* [INSTRUCTION]: Reproduce the entries below, renaming "screenshot" to "screen capture" wherever it occurs and keeping everything else the same. Leave out the pictures.

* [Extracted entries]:
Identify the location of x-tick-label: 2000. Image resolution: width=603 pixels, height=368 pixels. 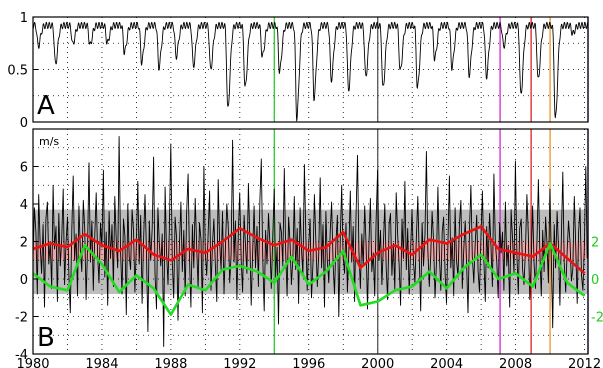
(378, 362).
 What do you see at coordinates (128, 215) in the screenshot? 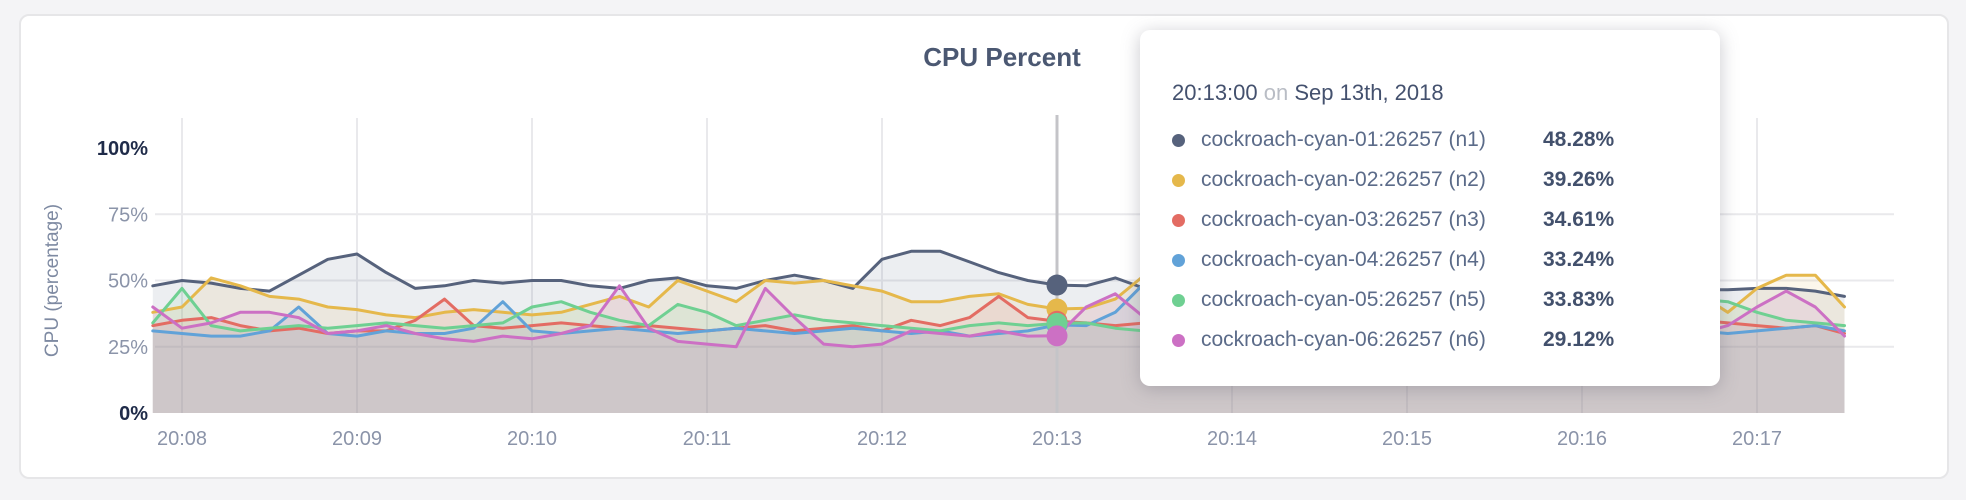
I see `y-axis-tick-label: 75%` at bounding box center [128, 215].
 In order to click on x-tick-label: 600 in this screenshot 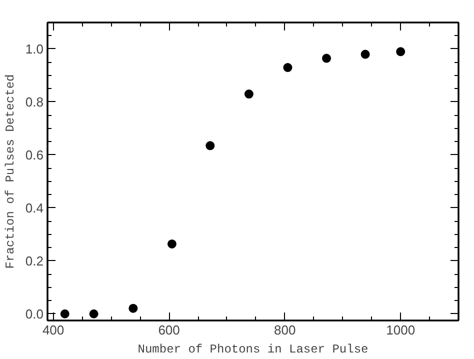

* [RESPONSE TO THIS TASK]:
Identify the location of x-tick-label: 2000. Image resolution: width=603 pixels, height=368 pixels. 
(378, 362).
 What do you see at coordinates (128, 215) in the screen capture? 
I see `y-axis-tick-label: 75%` at bounding box center [128, 215].
 In order to click on x-tick-label: 600 in this screen capture 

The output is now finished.